L’Organisation du Peuple en Lutte (OPL) exprime son indignation face à la recrudescence des violences armées dans le département de l’Artibonite, notamment dans les communes de Petite Rivière et de Marchand-Dessalines. Dans une note publiée le 2 avril 2026, le parti politique dénonce des attaques répétées de groupes armés contre la population civile.
Selon l’OPL, les derniers incidents survenus dans la localité de Jean Denis, au cours du week-end écoulé, ont causé d’importantes pertes humaines et affecté plusieurs familles. L’organisation affirme que ces violences se poursuivent dans d’autres zones, où les habitants vivent sous la menace constante des groupes armés.
Face à cette situation, l’OPL estime qu’une réponse plus ferme des autorités est nécessaire. Elle appelle le ministère de la Justice et de la Sécurité publique, le ministère de l’Intérieur et celui de la Défense à renforcer les capacités opérationnelles de la Police Nationale d’Haïti (PNH) et des Forces armées d’Haïti (FAD’H). L’objectif, selon le parti, est de permettre à l’État de reprendre le contrôle de la situation dans un délai raisonnable.
Le parti reconnaît les efforts déjà consentis par les forces de sécurité, tout en soulignant que la capacité des groupes armés à mener des attaques contre la population demeure préoccupante.

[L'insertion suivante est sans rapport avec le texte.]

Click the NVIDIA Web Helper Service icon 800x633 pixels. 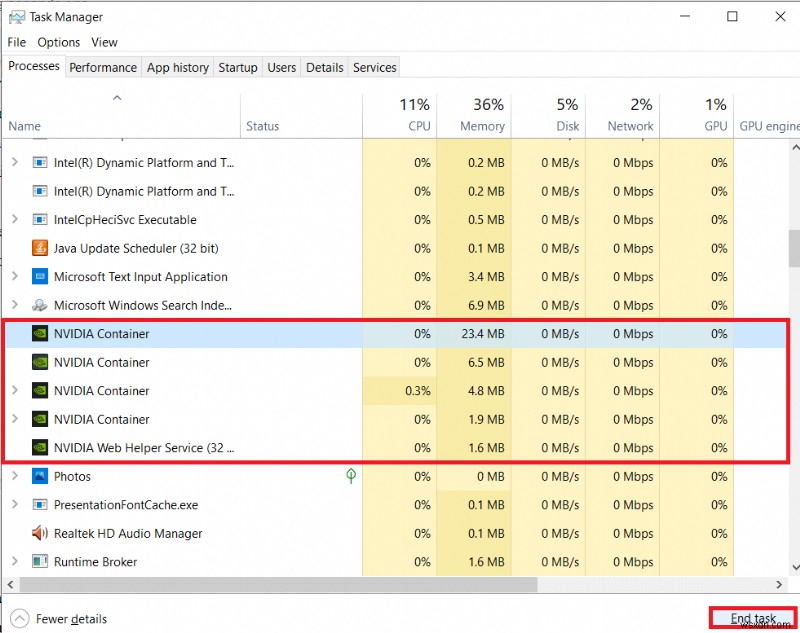[x=40, y=448]
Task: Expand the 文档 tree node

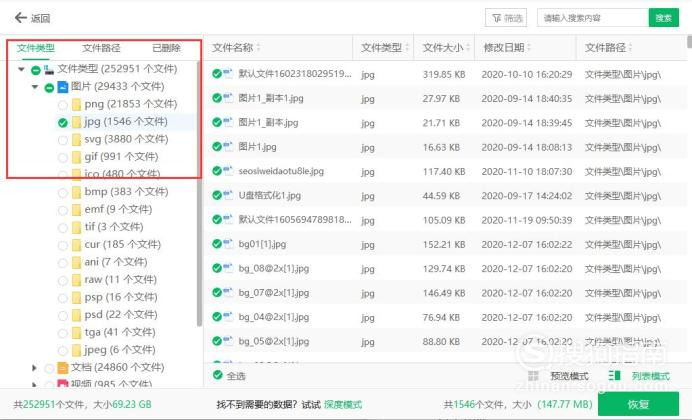Action: click(x=36, y=368)

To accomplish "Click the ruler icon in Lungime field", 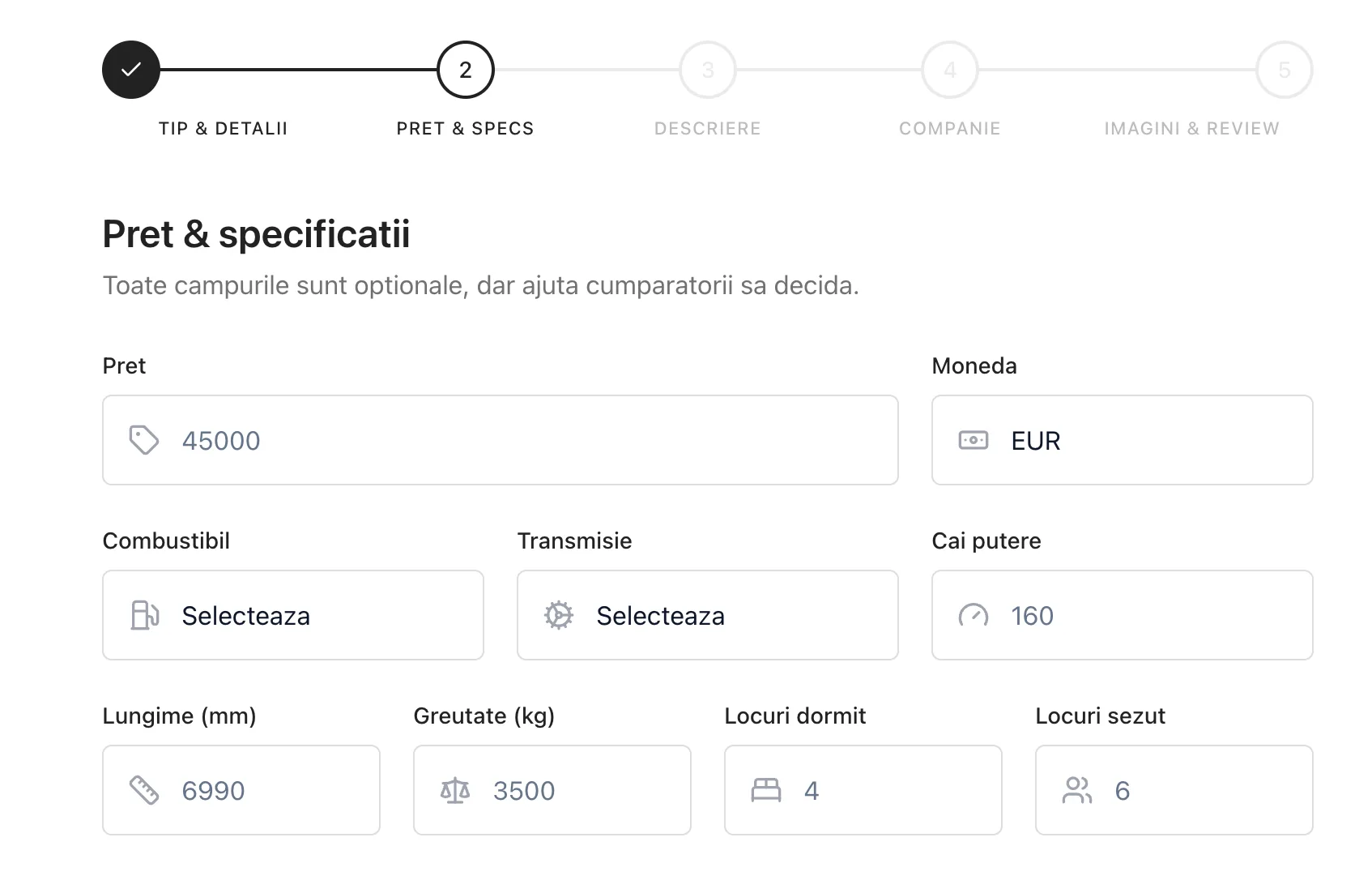I will [144, 790].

Il appelle les institutions concernées à présenter un plan clair pour faire face à l’insécurité et rassurer la population.
L’OPL insiste également sur l’importance de l’implication de la population dans la lutte contre l’insécurité, tout en rappelant que la responsabilité première revient à l’État. Elle invite les autorités à mener des opérations visant à déloger les groupes armés des territoires qu’ils occupent et à empêcher toute expansion.
Pour l’organisation, la résolution de la crise sécuritaire passe par une action continue et coordonnée des autorités, la sécurité des citoyens étant considérée comme une mission fondamentale de l’État. La dernière attaque perpétrée par les gangs a fait plus de 70 morts et des dizaines de blessés, alors que la police reste incapable de faire replier les groupes armés.